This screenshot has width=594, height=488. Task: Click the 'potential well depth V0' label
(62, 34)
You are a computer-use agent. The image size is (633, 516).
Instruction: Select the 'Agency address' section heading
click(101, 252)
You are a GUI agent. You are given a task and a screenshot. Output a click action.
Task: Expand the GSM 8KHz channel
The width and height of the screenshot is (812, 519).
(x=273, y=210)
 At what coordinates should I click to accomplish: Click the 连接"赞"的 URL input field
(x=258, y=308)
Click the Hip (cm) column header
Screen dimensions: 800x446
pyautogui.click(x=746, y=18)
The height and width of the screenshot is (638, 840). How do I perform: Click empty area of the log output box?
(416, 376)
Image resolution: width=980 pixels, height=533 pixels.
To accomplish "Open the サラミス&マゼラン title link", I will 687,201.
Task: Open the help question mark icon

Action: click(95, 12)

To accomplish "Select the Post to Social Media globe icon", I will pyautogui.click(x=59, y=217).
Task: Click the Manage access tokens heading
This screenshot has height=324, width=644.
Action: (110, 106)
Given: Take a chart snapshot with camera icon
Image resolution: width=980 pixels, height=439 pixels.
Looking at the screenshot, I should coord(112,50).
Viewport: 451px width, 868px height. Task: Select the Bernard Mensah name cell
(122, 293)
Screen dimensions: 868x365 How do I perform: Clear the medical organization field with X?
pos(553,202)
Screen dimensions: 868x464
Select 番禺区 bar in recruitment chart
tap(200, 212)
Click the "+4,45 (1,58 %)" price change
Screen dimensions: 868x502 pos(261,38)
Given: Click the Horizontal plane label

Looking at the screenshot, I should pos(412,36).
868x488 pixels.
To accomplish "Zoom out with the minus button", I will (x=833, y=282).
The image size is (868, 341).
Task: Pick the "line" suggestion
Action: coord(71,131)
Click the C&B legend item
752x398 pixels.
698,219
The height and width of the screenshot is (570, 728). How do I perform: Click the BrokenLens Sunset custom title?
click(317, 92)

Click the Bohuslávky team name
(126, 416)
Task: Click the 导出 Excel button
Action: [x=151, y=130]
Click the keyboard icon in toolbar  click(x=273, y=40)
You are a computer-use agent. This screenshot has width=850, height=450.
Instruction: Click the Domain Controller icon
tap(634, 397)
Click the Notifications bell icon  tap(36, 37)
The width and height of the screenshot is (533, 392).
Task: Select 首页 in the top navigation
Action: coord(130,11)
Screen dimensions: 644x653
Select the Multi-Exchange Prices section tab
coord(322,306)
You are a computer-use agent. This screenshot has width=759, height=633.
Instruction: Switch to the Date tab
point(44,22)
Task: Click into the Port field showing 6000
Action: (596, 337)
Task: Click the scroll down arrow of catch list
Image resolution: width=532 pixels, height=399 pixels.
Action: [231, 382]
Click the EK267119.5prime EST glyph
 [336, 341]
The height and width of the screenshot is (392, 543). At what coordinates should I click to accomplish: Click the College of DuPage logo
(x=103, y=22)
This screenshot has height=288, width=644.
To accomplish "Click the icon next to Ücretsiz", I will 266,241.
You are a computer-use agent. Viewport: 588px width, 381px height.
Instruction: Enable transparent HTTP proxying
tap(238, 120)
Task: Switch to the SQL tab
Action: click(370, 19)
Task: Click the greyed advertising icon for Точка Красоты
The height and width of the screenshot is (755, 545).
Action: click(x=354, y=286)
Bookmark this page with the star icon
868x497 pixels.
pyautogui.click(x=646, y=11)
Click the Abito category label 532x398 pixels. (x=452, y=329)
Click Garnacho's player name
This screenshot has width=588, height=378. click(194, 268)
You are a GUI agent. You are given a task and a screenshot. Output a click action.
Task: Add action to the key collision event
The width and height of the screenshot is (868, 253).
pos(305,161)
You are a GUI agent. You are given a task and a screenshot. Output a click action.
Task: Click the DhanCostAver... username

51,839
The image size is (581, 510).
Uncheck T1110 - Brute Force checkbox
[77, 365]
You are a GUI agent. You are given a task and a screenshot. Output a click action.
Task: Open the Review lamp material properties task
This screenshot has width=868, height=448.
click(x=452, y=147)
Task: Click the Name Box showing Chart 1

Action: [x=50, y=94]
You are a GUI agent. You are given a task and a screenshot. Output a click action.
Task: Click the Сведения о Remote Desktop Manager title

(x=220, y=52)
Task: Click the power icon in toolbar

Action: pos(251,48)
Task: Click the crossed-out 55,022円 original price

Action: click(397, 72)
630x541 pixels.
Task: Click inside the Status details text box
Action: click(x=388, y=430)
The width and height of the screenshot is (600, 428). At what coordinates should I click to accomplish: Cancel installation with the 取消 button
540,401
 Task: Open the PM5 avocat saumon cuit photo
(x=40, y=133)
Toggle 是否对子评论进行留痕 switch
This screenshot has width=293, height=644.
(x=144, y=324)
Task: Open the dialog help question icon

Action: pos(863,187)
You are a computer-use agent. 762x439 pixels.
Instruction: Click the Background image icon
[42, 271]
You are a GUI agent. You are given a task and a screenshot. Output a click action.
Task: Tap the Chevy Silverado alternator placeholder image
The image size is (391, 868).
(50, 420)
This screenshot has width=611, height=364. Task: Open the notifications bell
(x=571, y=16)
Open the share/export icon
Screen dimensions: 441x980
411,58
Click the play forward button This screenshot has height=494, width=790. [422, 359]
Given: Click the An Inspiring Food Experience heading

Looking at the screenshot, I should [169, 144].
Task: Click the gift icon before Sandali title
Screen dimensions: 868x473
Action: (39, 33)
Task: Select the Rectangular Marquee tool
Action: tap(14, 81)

ABOUT THIS TASK » Lines from the top of the entries through the line with "Task: Click the Manage access tokens heading" are to be transcribed exactly, and nothing more.

EXERCISE RESULT »
This screenshot has width=594, height=488. Task: Click the 'potential well depth V0' label
(62, 34)
You are a computer-use agent. The image size is (633, 516).
Instruction: Select the 'Agency address' section heading
click(101, 252)
You are a GUI agent. You are given a task and a screenshot. Output a click action.
Task: Expand the GSM 8KHz channel
The width and height of the screenshot is (812, 519).
(x=273, y=210)
 At what coordinates should I click to accomplish: Click the 连接"赞"的 URL input field
(x=258, y=308)
Click the Hip (cm) column header
Screen dimensions: 800x446
pyautogui.click(x=746, y=18)
The height and width of the screenshot is (638, 840). How do I perform: Click empty area of the log output box?
(416, 376)
Image resolution: width=980 pixels, height=533 pixels.
To accomplish "Open the サラミス&マゼラン title link", I will 687,201.
Task: Open the help question mark icon

Action: click(95, 12)

To accomplish "Select the Post to Social Media globe icon", I will pyautogui.click(x=59, y=217).
Task: Click the Manage access tokens heading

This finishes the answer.